Le scénario est bien échafaudé, les personnages sont attachants, mais le propos reste assez caricatural, voire simpliste. Le film se demande (et nous demande) si l'école - que l'on désigne idéalement comme le lieu de "la chance pour tous" -, est dans son rôle lorsqu'elle est à l'origine du renvoi d'un élève, apparement mal adapté.

Malgré son inadaptation, Souleymane est un individu intéressant, selon la grille d'appréciation du jeune professeur, et de la mienne aussi. C'est lui qui, à l'occasion d'un exercice d'autoportrait, en arrivera à dire au professeur, qu'il n'a pas l'habitude de se dévoiler en public, ce qui paraît parfaitement légitime et remet en question l'exercice. La transparence n'est-t-elle pas liberticide ? De plus, il a un magnifique tatouage sur l'épaule, inspiré du Coran, et qui dit en substance: "si tu n'as rien de plus intéressant à ajouter au silence, autant fermer ta gueule", une formule péremptoire qui renvoie le verbiage du cours dans une sorte de néant philosophique des plus intéressants.

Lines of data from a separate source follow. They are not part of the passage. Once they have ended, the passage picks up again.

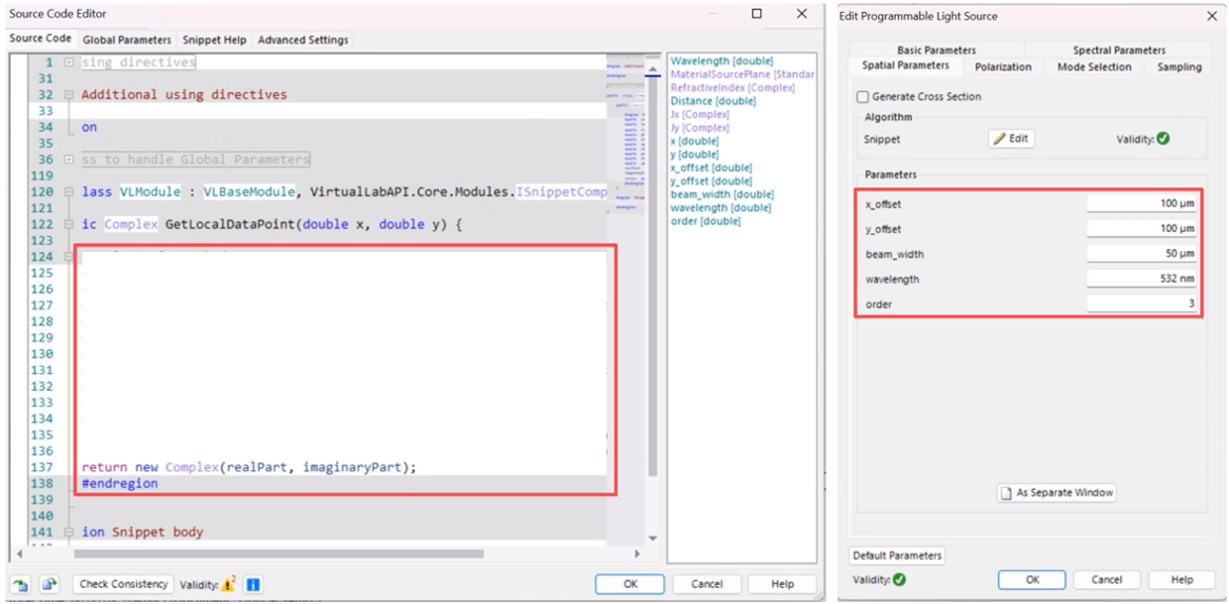Expand the Global Parameters code region on line 36
This screenshot has width=1229, height=604.
tap(68, 159)
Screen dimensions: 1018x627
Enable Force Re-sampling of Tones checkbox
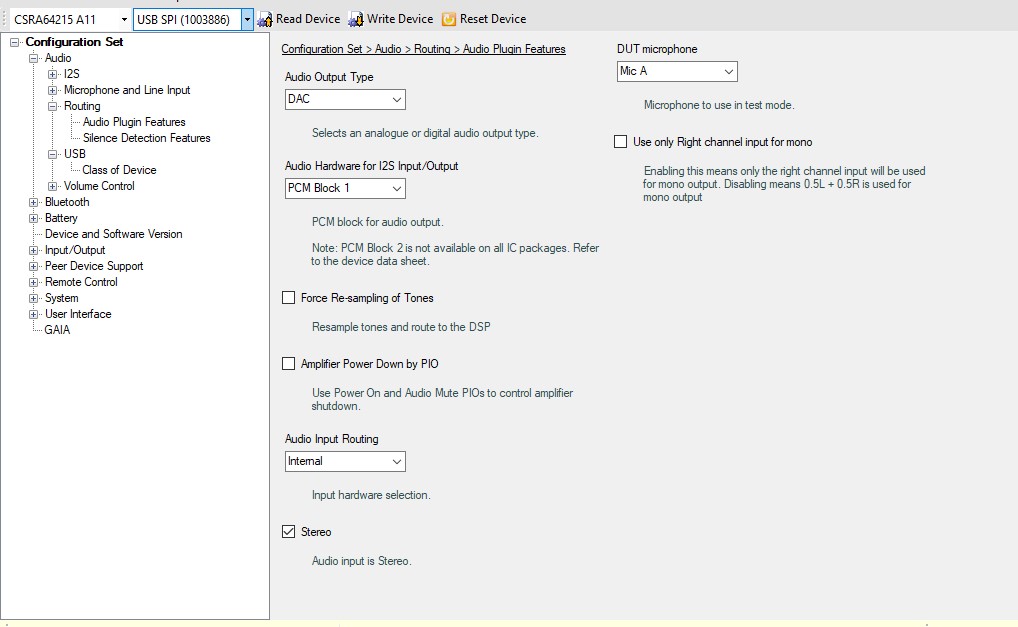(289, 298)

Le film s'adresse aux professeurs, à travers cette histoire particulière de prof qui "travaille à la paix sociale", en plus ou au delà de ses attributions d'enseignant, et qui, semble-t-il, se retrouve piégé dans l'engrenage fallacieux de l'exclusion d'un élève, alors qu'il favorise dans sa façon de faire, une ouverture et une souplesse entre la position de l'enseignant et la position de l'élève.

Pour conclure, je dirais qu'il s'agit d'un bon film, qui pose des questions, et se garde bien entendu d'apporter la moindre réponse. Si tu n'as rien de plus intéressant à ajouter au silence, autant fermer ta gueule.

13/09/2008

Darwin, la selection naturelle et le bonheur

Selon l'éminent scientifique, le "struggle for life" est compatible avec le bonheur, et non seulement il est compatible mais en plus il est nécessaire. Dans l'autobiographie du bonhomme, je découvre avec stupéfaction et ravissement que l'espèce humaine n'aurait jamais pu perdurer sans sa naturelle prédisposition pour le bonheur. Darwin n'était pas croyant, il était très éloigné de tous les mythes religieux, mais persuadé à la fin de sa vie, que l'homme, contrairement à ce qu'indique le christiannisme, le bouddhisme, et un certain nombre de sinistres philosophies de la condition humaine, était ontologiquement rivé au bonheur et au bien-être. J'aime autant vous dire à quel point j'ai été soulagé de lire ce passage. Darwin, I love you.